Мы танцевали и танцевали, танцевали и танцевали, пытаясь даже быстрый танец превратить в парный. Все остальные вставали в кольца и изображать дёргающихся марионеток, а мы умудрялись изобразить, что то типа вальса, но чаще всего просто стояли обнявшись и слегка раскачиваясь «через такт».
— Не люблю быстрые танцы, — сказала Лариса.
— Ты хорошо двигаешься, — ответил я.
— Ты тоже. Спортсмен?
— Немного.
— Ага, «немного»! Я поузнавала у своих подшефных эмхашников. Ты, оказывается, почти знаменитость: отличный художник, отличный спортсмен.
— А можно не обо мне, а? — попросил я, скривившись. — Такой вечер хороший.
— Нет я хочу про тебя всё узнать, — сказала Лариса и даже в движении сбилась с ритма. — Оля сказала, что ты сам на машину заработал валюту, но не сказала как.
— Ты же сказала, что я хороший художник. Повезло в Японии продать свои картины.
— Хм. У нас мало хороших художников, или ты лучший? — спросила она.
— Я же говорю, повезло. Был помощником вожатого в пионерском лагере «Океан» и нарисовал отдыхающих там японских детей. Подарил им эти картинки, а картинки понравились одной тамошней мадам, которая предложила союзу художников СССР устроить в Японии выставку моих работ, а потом организовала аукцион. Вот я и заработал немного. Сейчас там моя книжка издаётся с картинками. Тоже деньги приносит.
— Интере-е-е-сно. Самбист, каратист, художник и артист.
— Почему — артист? — удивился я.
— Говорят, ты ещё и на гитаре хорошо играешь. Значит — артист.
— Откуда по гитару узнала? — спросил я.
— А, вон, Иришка на сцене. Она из наших технологов-третьекурсниц сказала, что какой-то Миша Шелест с ними репетировал. Не ты?
Она чуть ли не ехидно улыбнулась, вздорно блеснув глазами.
— Ах эти глаза напротив, — подумал я.
— Там наши ребята первокурсники играют вторым номером. Проба пера, так сказать. А мы тренировались играть в совхозе от нечего делать. Вот и позвали поддержать, пока репетировали…
— Поддержал?
— Ага, — кивнул я.
— А почему сам не играешь?
— Не моё это, — скривился я, — на сцене стоять. Как клоун…
— Чего это, как клоун? Они не клоуны. Молодцы ребята! Мы вот танцуем, а они пашут. Знаешь, как тяжело музыкантам. Особенно когда струны тугие. Я сама на домре играла и на сцене сидела.
— Вот блин, — расстроился я. — Не знаешь, что сказать.
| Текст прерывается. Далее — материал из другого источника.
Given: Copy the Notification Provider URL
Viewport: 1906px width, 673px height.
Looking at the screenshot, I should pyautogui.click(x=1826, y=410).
— Да, я что? Я не то имел ввиду. Просто, я не музыкант. Так… Для себя, для друзей…
— А я, — друг?
— Для меня — ты больше, чем друг, — хотел сказать я, но сказал. — Конечно друг.
— Тогда сыграй со сцены для меня.
— Во, мля, — подумал я, очень сильно удивившись. — Это она так меня, что… подчиняет, что ли? Да и ладно… Пусть подчиняет. Или проверяет, пойду ли я ради неё на сцену? Да и ладно…
— Только ты не танцуй ни с кем, — сказал я.- Я для тебя буду петь.
Я заметил, что та искра, проскочившая между нами, куда-то исчезла. Всё как бы стало таким как и было до её появления.
— Что за чёрт⁈ — спросил я. — Всё пропало?
— Ничего не пропало, — сказал Флибер. — Эта сила, что связала вас — она внутри. Это искра. Из неё может разгореться пламя, а может и не разгореться. Всё от вас зависит.
— А она тоже почувствовала молнию?
— Тоже. Только, ты сразу понял, что это такое, и принял решение, а женщины,натуры колеблющиеся, сомневающиеся… Избирающие…
Лариса смотрела на меня некоторое время, с прищуром вглядываясь в мои глаза.
— Хорошо, — наконец-то сказала она. — Но я постою у входа. У сцены сильно громко.
И она, оставив меня, развернулась и пошла к выходу. Наверное, со стороны, тем, кто за нами следил, а таких, поверьте, было не мало, показалось, что она мной не довольна и мы рассорились. Потому, что и я круто развернулся, чтобы не терять времени, и поспешил за кулисы. Уже поднимаясь по правой лестнице, ведущей на сцену, я услышал девчоночьи возгласы, обращённые ко мне, но не обратил на них внимания.